This is lunacy! Well, you know my views...
One of my co-workers, a certain Sato-san, is a graduate of none other than West Virginia University. He spent four whole years in scenic Morgantown, and professes his admiration for the natural beauty of the Wild and Wonderful state (you know, "Blue Ridge Mountains, the Shenandoah River?), but also admits to being pretty bored for about three years, 364 days, and--he supposes--about 23 and a half hours. He also refuses to watch "Deliverance", but he won't say why...
I had to sign approximately 27 (well, OK, more like five) birthday cards today. Apparently everyone in my office was born in January. My inscriptions for most were fairly prosaic, but when it came to the aforementioned Sato-san's card, I had to break creative. The Japanese version of "happy birthday" is 「誕生日おめでとうございます」 (tanjoubi omedetou gozaimasu), but I noticed that on the card, most of the ever context-sensitive Japanese had simply written 「おめでとうございます」 (omedetou gozaimasu), which means "congratulations"; since it was in a birthday card, the occasion for congratulations had already been established, you see.
In case you were wondering, Japanese is one of those languages where you are allowed to omit the subject when it is understood from context. In fact, you are encouraged to omit the subject except when it is introduced or changed, lest you emit stilted Foreign Devil-style Japanese. Yuck! In fact, you are also allowed to omit particles, verbs, any other word that is understood from context, and the ending phrases of many (most?) sentences? So you can convey an awful lot in Japanese without actually saying much.

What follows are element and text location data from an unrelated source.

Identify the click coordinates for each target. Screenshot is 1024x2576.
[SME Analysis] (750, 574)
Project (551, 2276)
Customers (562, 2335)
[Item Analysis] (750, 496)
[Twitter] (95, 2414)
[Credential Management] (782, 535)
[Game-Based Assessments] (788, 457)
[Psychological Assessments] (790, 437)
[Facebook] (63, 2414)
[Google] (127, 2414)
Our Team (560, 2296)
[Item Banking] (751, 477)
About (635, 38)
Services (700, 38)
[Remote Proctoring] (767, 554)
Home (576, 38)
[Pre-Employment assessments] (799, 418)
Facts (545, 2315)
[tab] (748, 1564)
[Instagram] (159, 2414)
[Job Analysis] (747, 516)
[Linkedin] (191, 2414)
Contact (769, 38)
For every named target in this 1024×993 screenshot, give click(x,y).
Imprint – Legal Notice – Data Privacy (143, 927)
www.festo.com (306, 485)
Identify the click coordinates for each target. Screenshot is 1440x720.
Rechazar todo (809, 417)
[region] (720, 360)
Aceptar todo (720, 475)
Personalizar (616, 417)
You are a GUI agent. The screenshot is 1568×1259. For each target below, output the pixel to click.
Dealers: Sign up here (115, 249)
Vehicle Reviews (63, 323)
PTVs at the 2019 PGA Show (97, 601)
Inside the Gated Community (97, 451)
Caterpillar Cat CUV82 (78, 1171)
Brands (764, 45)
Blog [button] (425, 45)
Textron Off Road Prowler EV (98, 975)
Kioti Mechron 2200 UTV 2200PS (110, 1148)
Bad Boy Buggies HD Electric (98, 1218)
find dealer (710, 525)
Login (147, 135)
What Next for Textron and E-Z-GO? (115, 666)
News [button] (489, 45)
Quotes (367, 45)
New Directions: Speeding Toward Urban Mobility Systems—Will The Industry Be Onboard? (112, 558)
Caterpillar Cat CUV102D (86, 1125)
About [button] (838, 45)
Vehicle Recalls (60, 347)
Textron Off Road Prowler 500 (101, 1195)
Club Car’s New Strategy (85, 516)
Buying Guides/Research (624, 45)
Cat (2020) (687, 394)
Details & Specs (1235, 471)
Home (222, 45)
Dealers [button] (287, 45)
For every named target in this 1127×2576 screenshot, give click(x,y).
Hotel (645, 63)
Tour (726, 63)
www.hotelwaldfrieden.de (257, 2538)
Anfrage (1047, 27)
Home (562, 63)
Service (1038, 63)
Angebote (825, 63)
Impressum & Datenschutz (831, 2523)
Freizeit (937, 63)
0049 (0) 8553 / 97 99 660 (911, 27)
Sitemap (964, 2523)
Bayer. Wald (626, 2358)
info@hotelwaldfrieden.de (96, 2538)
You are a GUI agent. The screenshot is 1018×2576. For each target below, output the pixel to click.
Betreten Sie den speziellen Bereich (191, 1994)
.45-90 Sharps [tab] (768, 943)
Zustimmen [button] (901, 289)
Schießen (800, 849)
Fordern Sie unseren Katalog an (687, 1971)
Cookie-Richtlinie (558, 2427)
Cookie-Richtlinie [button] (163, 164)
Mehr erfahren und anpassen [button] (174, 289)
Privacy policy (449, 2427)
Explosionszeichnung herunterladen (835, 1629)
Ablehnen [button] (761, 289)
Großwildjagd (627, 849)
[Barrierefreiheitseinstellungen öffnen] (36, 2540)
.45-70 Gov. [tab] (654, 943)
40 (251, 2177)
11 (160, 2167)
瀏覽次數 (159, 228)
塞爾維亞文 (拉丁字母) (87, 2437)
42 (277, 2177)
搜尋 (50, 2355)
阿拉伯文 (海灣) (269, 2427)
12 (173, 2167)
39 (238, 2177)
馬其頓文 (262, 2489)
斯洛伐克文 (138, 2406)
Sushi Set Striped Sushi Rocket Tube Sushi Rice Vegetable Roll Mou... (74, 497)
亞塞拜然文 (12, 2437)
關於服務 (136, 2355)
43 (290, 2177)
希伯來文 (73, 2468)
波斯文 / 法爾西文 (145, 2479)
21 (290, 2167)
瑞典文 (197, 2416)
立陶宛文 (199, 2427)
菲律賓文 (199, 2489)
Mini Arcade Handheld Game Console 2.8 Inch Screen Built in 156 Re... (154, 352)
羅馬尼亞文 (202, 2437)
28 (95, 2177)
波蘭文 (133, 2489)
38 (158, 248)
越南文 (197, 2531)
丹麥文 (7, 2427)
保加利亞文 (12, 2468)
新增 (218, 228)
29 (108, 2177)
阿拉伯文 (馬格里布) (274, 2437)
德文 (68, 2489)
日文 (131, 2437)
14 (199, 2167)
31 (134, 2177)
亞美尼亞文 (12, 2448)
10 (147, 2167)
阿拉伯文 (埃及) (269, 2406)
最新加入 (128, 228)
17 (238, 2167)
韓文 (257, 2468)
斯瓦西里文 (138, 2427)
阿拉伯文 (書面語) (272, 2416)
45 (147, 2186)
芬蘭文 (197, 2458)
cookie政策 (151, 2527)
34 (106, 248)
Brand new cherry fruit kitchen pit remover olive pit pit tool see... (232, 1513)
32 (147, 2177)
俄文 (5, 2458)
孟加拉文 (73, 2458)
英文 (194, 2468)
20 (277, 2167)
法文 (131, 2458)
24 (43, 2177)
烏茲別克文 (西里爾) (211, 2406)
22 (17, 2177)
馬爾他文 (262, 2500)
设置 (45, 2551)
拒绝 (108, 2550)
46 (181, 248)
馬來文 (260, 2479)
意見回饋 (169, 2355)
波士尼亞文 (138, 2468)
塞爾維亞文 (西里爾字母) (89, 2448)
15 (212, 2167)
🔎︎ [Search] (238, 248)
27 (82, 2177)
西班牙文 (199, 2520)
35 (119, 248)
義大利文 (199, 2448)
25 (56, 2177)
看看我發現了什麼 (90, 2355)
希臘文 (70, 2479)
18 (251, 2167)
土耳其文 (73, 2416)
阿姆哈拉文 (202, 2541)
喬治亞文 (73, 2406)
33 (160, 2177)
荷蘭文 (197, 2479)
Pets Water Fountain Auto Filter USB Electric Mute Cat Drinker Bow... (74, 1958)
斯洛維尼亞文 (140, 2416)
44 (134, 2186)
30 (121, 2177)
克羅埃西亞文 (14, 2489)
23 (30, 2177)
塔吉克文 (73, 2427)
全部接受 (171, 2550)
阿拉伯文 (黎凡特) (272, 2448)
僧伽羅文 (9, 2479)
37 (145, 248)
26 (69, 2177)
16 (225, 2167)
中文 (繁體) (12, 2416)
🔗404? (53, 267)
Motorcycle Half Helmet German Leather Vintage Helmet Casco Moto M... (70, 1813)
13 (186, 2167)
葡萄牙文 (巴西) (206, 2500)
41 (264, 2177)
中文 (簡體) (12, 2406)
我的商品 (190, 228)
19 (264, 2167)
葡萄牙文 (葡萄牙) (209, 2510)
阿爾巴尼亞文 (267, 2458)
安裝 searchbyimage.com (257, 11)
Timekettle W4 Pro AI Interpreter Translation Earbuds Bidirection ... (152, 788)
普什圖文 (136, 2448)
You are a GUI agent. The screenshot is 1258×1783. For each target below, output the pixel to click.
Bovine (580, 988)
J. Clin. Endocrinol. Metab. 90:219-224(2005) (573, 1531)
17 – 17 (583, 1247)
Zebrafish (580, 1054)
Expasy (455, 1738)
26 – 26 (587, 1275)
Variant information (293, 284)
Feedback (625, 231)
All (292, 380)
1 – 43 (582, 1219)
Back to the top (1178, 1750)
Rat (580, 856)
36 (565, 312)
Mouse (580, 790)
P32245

In this spirit, I simply wrote:
お。ご。
ITのグラバー・ジョシュ
or, in the romaji:
o.go.
IT no Guraba- Joshu
which in English would be like writing:
H.B.
Josh Glover from IT
If you cannot figure out what that means, aks my dad! ;)
I have broken into the top 1000 Wiki contributors at work (I am actually number 738 as of the last time the statistics were generated; perhaps I will be higher next time the stats come out)! Hurrah!
This basically means that I write a lot of documentation. Which is A Good Thing(TM).